Аверинцев в нашей истории (стр. 1 из 2)

С. Бочаров

К Аверинцеву рано установилось отношение не просто как к новому автору и ученому, но как к явлению. Явлением он и был уже тогда, в середине 60-х. Он встал тогда в ряд необыкновенных явлений десятилетия, и ряд этот многое предвозвещал в последовавшей нашей истории общей, не только литературной: Солженицын, Бахтин, Аверинцев. Они один за другим явились тогда из уже не подозревавшихся нами скрытых русских глубин. Поминая его в печальные дни, И. Роднянская вспомнила, как известный историк недавно ей говорил, что статья Аверинцева в “Вопросах литературы” об Афинах и Иерусалиме тогда на него повлияла не меньше, чем “Один день Ивана Денисовича”. “Вопросы литературы” имеют сегодня свои особые основания вспомнить Аверинцева: в “Вопросах литературы” прежде всего и состоялось в 60-е годы его явление: статьи не только о греческом и библейском, но и о Шпенглере, Маритене, Юнге. Греческое, библейское и философский двадцатый век.

“Не помню кто, не то Аверинцев, не то Аристотель сказал...” — можно было прочитать у Венедикта Ерофеева в начале 70-х. Это был результат за неполное первое десятилетие. Результат был тот, что самое имя стало ценным, имя стало звуком культурного языка. К этому времени наша история еще раз повернулась, и Аверинцев оказался на этом повороте действующим лицом. С осени 1969-го начались его лекции на истфаке, на которые сбегался московский интеллигентный люд, как когда-то, наверное, на Владимира Соловьева в Соляном городке (официально это были всего лишь спецкурсы для студентов истфака). Три зимних цикла подряд — Средние века, античность, Византия. Это было его явление личное и устное, с той позой на кафедре и со звуком голоса, о котором Н. В. Брагинская написала, что в нем было больше несоветского, чем в любом диссидентстве. Достоевский накануне похорон Некрасова всю ночь читал его стихи. Я в поминальные дни раскопал в бумажных залежах и читал не известные печатные тексты Аверинцева, а свои бумаги, где я пытался тогда записывать те лекции. Кстати, они не были потом исчерпаны в статьях, так что нашлись бы у кого-то хорошие записи и издать бы их. Записывали многие, а магнитофонные записи тогда еще, кажется, не вошли в обычай. Вот как замечательно, что расшифрованы и напечатаны магнитофонные записи соравного друга Сергея Сергеевича, Александра Викторовича Михайлова, его лекций в консерватории.

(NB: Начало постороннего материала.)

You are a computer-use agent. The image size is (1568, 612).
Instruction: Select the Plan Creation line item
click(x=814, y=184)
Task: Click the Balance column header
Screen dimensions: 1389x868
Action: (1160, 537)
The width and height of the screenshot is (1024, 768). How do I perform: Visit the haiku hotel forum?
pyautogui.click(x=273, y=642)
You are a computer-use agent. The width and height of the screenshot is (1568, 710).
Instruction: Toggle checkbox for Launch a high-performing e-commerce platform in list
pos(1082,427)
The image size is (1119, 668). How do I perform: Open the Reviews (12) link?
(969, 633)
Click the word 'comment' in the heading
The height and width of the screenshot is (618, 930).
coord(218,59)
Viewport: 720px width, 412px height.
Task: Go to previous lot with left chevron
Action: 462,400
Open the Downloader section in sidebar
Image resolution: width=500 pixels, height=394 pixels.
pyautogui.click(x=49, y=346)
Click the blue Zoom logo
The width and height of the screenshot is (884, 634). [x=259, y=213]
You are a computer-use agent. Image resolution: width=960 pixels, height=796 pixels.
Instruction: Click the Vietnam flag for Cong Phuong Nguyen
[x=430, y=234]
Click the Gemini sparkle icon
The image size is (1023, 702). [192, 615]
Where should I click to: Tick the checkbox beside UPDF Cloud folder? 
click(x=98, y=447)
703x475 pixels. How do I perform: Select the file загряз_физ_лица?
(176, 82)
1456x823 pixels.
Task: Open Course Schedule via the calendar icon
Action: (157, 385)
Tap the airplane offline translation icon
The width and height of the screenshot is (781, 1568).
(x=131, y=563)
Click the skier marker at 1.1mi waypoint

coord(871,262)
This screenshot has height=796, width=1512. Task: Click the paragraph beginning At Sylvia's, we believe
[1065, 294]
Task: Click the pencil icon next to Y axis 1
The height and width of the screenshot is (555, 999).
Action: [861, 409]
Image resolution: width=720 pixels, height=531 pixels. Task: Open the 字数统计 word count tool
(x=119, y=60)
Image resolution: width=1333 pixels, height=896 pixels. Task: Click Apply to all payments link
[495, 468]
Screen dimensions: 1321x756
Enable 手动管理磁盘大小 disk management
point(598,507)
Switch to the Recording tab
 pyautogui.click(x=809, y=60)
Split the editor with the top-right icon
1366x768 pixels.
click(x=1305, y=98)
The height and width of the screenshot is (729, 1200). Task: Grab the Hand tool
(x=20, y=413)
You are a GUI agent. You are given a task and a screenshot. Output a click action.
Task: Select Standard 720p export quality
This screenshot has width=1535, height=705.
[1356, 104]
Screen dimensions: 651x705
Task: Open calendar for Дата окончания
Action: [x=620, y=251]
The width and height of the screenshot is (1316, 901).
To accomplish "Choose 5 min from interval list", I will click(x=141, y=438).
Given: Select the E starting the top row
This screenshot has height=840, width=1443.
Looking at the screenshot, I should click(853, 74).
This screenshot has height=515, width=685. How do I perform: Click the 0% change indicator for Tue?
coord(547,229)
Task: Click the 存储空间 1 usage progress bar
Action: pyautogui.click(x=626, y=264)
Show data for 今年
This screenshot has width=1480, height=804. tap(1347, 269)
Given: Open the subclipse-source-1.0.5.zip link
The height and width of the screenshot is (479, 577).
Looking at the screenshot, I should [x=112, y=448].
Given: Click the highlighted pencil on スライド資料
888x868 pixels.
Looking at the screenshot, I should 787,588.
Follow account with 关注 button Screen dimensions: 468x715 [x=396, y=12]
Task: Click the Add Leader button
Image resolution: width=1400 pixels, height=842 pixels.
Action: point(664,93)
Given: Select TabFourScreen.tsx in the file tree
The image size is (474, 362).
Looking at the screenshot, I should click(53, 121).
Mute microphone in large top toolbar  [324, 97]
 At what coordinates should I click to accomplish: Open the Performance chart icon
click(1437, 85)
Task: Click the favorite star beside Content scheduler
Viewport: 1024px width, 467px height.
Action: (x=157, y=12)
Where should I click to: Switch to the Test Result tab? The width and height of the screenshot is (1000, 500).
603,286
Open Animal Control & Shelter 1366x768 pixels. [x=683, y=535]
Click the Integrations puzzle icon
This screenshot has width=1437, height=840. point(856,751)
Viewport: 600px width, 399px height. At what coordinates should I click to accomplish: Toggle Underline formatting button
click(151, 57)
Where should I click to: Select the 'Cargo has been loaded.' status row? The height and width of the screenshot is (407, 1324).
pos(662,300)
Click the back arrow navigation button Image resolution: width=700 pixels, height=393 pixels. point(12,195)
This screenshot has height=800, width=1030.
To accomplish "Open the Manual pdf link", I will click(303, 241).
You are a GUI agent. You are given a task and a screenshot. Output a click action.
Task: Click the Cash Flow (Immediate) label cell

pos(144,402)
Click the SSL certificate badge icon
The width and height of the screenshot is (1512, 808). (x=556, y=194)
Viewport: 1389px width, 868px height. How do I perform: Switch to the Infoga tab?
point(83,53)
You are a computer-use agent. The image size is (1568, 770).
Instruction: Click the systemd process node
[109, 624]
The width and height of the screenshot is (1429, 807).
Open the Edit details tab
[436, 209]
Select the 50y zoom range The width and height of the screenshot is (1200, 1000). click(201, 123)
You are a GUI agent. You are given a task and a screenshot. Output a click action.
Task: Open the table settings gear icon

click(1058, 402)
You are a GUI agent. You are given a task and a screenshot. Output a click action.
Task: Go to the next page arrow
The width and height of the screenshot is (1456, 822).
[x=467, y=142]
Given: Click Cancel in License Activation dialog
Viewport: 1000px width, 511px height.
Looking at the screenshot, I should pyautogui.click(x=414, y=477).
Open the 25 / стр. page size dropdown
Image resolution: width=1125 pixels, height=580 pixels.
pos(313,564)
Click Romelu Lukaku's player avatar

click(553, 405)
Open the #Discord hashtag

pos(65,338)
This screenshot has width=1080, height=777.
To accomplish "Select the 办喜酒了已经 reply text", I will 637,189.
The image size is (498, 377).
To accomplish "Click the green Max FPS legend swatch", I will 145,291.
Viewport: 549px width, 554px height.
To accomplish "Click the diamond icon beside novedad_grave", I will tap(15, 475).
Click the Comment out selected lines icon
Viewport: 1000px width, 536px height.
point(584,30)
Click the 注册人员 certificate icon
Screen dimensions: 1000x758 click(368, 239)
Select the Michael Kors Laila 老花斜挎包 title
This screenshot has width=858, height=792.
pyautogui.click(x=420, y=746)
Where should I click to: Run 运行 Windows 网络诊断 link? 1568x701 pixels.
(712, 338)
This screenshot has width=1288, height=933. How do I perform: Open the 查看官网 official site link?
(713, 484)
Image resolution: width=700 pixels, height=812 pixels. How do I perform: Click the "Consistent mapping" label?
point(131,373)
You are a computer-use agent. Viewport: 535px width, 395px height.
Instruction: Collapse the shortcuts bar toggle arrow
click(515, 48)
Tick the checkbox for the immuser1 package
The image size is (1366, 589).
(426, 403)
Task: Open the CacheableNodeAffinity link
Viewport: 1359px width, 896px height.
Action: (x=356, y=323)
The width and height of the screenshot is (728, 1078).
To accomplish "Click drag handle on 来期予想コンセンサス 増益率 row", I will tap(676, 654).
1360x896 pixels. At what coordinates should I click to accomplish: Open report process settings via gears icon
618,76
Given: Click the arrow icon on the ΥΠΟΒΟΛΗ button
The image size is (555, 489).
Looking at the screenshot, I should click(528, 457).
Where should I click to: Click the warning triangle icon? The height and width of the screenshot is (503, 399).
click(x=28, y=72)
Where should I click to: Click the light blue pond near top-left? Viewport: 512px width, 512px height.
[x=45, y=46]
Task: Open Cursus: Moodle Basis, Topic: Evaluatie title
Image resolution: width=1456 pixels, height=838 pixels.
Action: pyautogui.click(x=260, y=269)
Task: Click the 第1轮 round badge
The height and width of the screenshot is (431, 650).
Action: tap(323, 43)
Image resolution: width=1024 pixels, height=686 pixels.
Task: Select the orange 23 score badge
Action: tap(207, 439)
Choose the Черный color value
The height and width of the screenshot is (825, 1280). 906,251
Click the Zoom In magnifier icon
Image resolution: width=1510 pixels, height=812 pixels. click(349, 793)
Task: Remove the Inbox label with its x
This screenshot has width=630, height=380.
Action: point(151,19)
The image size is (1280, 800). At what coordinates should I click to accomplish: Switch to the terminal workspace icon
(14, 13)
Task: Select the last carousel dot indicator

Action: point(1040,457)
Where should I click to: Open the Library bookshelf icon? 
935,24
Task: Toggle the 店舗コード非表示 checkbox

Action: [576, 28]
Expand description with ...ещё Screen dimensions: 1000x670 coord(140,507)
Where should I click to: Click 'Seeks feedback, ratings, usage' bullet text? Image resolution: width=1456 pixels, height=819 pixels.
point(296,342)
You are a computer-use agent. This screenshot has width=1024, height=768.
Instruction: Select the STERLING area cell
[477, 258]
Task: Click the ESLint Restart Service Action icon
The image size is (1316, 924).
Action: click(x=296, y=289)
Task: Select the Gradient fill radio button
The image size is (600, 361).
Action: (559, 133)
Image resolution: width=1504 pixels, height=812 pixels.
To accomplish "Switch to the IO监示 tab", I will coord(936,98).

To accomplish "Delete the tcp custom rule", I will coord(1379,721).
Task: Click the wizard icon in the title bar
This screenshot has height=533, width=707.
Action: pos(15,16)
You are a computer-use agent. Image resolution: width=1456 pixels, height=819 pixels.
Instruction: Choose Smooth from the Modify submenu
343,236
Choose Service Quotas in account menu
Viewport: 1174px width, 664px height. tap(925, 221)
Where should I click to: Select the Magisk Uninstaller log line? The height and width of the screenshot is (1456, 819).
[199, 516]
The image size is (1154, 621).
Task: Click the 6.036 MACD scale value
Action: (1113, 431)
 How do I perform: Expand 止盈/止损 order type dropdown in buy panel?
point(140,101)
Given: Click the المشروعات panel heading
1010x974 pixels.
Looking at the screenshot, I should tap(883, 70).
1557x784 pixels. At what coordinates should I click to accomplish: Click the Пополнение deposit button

В разных своих интервью С. С. любил называть себя кабинетным человеком. На самом деле он был человек публичный — не только потому, что стал на виду, хотел того или не хотел, а потому, что был таким по призванию, любил аудиторию и искал аудиторию, был к ней обращен и, может быть, чувствовал себя человеком миссии. Поэтому, видимо, случилось естественно, хотя многие и удивлялись, что, когда пришло время гражданской публичной деятельности, кабинетный человек пошел в Верховный Совет. Там он как будто прямо участвовал единственный раз при подготовке закона о свободе совести, но совершил поступок, о котором надо бы не забыть, — не встал, когда, кто помнит, против Сахарова, сказавшего об Афганистане как о государственном преступлении, вышел “афганец” Червонописский и поднял зал словами: “Держава, Родина, Коммунизм!”, — и зал поднялся, кроме двоих в первом ряду — это были Аверинцев и знаменитый штангист Юрий Власов, с которым они на короткое время там подружились (болезненный хрупкий филолог в шапке зимой с завязанными ушами с могучим штангистом!), и у Власова было очень острое там выступление. У С. С. такого там выступления не было, но он вместе с Власовым не встал, когда встал весь зал. И потом рассказывал, как трудно было не встать.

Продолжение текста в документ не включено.